Avoid character-by-character processing when performance matters - ingve
https://lemire.me/blog/2020/07/21/avoid-character-by-character-processing-when-performance-matters/
======
kevingadd
This is a great example of what I'd call "vectorization without vector
instructions", though you could also just call it pipelining. You recognize
that you're going to be operating on big chunks of data at once, so you make
allowances to be able to only operate in chunks - like ensuring you can
overrun the end of the buffer - or split your main loop out so there is a
'slow path' for the start/end of your operation and a fast path for the rest
of it. Then you just operate on as much data as possible in one go and ignore
things like branching, early out, etc. You can mask your results at the end or
simply discard unused outputs.

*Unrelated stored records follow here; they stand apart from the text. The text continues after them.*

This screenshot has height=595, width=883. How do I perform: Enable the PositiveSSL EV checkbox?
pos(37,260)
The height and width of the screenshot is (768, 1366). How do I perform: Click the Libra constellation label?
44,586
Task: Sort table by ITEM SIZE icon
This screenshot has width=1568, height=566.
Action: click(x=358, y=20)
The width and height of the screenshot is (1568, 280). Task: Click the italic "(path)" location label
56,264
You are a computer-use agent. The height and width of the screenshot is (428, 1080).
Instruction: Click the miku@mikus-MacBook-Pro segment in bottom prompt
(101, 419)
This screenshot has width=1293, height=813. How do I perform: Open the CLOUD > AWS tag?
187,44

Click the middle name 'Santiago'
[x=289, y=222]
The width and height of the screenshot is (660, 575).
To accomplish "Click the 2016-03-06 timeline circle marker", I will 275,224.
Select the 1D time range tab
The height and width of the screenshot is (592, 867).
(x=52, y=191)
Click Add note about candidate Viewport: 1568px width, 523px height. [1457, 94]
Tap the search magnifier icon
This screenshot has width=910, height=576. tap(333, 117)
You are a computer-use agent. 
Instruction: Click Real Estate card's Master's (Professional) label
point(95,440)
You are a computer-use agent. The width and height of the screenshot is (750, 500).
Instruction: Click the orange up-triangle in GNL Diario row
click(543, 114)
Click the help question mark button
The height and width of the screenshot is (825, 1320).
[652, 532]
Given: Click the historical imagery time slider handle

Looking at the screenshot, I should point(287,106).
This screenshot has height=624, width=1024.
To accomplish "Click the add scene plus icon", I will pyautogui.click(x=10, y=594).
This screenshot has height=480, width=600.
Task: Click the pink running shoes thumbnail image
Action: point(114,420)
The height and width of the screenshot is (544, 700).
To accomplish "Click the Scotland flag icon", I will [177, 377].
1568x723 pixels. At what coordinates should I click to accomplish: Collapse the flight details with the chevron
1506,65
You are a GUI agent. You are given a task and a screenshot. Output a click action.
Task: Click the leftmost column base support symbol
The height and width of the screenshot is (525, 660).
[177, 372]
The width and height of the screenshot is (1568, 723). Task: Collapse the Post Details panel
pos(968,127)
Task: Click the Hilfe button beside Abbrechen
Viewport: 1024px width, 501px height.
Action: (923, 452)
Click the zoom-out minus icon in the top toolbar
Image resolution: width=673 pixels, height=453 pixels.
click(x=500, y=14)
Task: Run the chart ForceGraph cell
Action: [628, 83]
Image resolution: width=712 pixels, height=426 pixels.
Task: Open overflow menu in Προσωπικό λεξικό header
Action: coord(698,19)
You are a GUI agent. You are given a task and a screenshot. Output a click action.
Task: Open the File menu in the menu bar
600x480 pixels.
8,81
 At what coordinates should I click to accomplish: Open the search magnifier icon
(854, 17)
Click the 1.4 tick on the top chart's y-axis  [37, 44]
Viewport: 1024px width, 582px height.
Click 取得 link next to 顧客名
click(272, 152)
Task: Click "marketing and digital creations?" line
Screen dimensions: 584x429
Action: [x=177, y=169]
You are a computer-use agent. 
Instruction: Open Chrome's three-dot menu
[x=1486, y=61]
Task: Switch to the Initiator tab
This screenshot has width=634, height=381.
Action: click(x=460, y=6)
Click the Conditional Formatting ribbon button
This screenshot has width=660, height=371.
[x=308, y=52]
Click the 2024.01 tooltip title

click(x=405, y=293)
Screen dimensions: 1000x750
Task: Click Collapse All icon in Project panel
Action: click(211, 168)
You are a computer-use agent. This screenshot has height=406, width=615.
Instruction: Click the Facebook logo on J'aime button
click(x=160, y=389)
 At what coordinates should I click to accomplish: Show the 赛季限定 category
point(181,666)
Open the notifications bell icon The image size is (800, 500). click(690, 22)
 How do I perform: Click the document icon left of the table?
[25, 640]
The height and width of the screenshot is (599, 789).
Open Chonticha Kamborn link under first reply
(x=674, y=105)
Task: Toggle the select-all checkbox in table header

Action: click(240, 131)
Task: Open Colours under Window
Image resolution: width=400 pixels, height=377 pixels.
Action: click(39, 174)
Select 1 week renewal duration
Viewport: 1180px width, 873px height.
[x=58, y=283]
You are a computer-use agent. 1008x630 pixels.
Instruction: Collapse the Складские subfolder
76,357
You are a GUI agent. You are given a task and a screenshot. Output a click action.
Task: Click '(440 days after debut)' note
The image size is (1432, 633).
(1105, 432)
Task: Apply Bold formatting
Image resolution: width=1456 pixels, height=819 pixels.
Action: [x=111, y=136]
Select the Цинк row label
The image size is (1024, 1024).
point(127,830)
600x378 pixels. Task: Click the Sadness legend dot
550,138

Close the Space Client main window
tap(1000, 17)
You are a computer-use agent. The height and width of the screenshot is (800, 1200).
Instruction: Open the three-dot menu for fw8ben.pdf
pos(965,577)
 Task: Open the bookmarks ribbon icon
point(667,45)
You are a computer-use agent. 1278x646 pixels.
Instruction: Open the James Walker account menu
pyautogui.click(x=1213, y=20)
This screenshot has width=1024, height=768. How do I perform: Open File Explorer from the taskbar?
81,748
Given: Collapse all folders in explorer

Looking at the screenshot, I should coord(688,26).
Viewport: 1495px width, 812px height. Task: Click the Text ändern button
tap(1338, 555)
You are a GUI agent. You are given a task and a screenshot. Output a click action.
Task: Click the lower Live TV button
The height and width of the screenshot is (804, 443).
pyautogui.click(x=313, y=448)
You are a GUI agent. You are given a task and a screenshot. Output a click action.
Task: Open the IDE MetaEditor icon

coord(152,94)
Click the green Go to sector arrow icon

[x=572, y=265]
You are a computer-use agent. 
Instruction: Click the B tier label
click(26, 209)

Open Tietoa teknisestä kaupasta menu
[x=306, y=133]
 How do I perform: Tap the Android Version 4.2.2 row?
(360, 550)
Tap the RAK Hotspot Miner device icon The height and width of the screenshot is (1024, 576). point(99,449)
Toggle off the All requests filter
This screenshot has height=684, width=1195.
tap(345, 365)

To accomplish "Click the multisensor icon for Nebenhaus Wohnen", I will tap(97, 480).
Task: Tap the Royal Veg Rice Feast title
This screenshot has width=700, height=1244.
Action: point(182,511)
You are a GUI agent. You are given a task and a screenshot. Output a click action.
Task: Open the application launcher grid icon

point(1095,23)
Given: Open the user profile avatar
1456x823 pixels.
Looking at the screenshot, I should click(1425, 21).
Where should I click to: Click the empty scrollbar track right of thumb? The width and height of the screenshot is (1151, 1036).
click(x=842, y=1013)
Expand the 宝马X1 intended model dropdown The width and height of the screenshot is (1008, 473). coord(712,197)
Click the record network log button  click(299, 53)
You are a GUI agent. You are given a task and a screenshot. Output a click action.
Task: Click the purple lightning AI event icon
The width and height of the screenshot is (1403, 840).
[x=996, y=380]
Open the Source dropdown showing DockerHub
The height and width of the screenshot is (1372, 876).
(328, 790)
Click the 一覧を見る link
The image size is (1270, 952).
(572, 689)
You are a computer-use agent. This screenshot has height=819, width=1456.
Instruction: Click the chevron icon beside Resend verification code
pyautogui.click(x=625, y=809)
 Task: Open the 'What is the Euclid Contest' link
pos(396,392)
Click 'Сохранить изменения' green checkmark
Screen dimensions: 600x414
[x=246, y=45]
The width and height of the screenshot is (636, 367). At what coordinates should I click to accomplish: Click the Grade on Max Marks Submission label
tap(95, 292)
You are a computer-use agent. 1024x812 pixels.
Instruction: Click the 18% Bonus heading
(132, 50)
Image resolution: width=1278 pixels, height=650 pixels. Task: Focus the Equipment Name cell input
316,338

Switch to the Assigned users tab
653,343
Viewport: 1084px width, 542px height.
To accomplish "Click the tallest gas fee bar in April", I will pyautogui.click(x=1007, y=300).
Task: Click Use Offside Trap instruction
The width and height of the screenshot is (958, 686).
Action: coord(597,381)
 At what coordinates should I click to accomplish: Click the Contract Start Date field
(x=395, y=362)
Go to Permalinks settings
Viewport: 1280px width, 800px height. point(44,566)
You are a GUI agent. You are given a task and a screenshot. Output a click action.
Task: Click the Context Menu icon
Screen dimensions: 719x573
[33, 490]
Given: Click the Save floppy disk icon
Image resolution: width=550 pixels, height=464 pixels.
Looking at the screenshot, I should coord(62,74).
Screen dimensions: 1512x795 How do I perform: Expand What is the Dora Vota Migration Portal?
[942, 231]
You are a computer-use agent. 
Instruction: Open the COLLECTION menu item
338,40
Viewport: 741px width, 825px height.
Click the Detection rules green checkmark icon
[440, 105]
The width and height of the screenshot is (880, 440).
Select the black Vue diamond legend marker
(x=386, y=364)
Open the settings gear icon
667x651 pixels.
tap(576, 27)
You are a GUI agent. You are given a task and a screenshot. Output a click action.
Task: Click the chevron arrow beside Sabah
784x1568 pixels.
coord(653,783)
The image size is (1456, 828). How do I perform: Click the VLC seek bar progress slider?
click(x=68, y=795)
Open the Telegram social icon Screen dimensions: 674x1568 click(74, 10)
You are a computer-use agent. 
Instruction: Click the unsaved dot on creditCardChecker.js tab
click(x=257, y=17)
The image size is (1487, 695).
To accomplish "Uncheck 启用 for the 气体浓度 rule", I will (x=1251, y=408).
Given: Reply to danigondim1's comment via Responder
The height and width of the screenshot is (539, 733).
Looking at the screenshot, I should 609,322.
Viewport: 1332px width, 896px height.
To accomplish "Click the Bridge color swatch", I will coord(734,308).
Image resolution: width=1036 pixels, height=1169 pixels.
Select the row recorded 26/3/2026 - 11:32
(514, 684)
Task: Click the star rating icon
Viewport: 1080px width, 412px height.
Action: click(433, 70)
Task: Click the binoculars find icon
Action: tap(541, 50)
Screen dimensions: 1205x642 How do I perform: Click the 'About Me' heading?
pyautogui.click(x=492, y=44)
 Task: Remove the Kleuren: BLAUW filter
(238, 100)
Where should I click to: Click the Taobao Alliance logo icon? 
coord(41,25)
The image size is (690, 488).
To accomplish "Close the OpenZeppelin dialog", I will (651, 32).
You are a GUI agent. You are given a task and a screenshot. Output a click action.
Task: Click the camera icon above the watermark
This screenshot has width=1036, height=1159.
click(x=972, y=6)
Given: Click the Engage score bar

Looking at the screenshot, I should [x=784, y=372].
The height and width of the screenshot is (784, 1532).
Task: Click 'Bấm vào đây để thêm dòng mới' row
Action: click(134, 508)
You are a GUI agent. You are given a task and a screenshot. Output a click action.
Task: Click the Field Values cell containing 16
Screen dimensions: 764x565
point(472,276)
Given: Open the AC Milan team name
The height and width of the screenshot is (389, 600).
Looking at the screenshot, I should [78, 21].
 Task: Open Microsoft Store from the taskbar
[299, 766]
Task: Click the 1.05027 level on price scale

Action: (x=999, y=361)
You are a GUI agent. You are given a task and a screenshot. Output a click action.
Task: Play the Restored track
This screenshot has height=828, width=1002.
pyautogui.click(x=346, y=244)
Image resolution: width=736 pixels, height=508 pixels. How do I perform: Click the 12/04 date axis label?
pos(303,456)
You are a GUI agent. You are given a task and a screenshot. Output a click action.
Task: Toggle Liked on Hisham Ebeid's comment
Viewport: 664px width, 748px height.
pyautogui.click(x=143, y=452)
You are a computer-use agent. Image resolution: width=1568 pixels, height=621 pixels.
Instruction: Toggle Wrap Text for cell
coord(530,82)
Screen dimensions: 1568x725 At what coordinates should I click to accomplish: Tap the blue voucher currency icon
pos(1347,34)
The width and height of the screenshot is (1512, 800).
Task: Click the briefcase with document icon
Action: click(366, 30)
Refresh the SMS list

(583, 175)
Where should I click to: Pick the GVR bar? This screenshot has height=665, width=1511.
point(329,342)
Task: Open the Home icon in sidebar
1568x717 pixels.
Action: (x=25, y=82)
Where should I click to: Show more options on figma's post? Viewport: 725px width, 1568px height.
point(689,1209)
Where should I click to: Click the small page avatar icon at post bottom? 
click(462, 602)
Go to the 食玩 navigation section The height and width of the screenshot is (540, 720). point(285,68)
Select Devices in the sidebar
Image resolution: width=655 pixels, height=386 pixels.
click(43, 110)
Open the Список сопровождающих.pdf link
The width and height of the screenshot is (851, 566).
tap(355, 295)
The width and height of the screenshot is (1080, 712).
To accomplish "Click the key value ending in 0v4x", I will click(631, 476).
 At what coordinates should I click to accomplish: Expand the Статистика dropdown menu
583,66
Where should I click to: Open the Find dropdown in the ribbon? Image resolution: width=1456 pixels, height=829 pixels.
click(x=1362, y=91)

The '(running & 0x8080808080808080)' example in
this article is perfect because it recognizes that in the end you only need to
be sure that nothing failed, you don't need to know _what_ and you don't need
to know _when_.

Most of the time if you see people doing this it's using vector registers and
newer instruction sets, because that's where you get 2-10x speedups by doing
it. But even on ARM and x86 without using vector registers, careful pipelining
and vectorization can deliver pretty sizable speedups. It increases cache
locality, cuts down on branches, and reduces register pressure.

I ended up working on a project a while ago where we had to port a game's
software rasterizer to multiple targets, including a low-spec ARM device.
Instead of trying to hand-code a NEON implementation (I don't remember for
sure if it even had NEON...) I started by just vectorizing it to operate on
groups of 4 pixels instead of one (because I could fit 4 pixels in a single
regular-sized integer register) so that each iteration of the main loop was
doing more work and spending less time waiting on memory. Just that alone
ended up improving performance considerably at the kind of clock speeds I was
dealing with, and on higher-spec x86 cores it was still a slight improvement
for about a day of hacking and staring at disassembly.

------
jeffbee
To be perfectly honest what I want to see, for the specific C++ case cited, is
std::all_of with a suitable predicate. Let the compiler figure it out.

Plugged it into compiler explorer and clang 10 does unroll the std::all_of
version, doing four chars at a time.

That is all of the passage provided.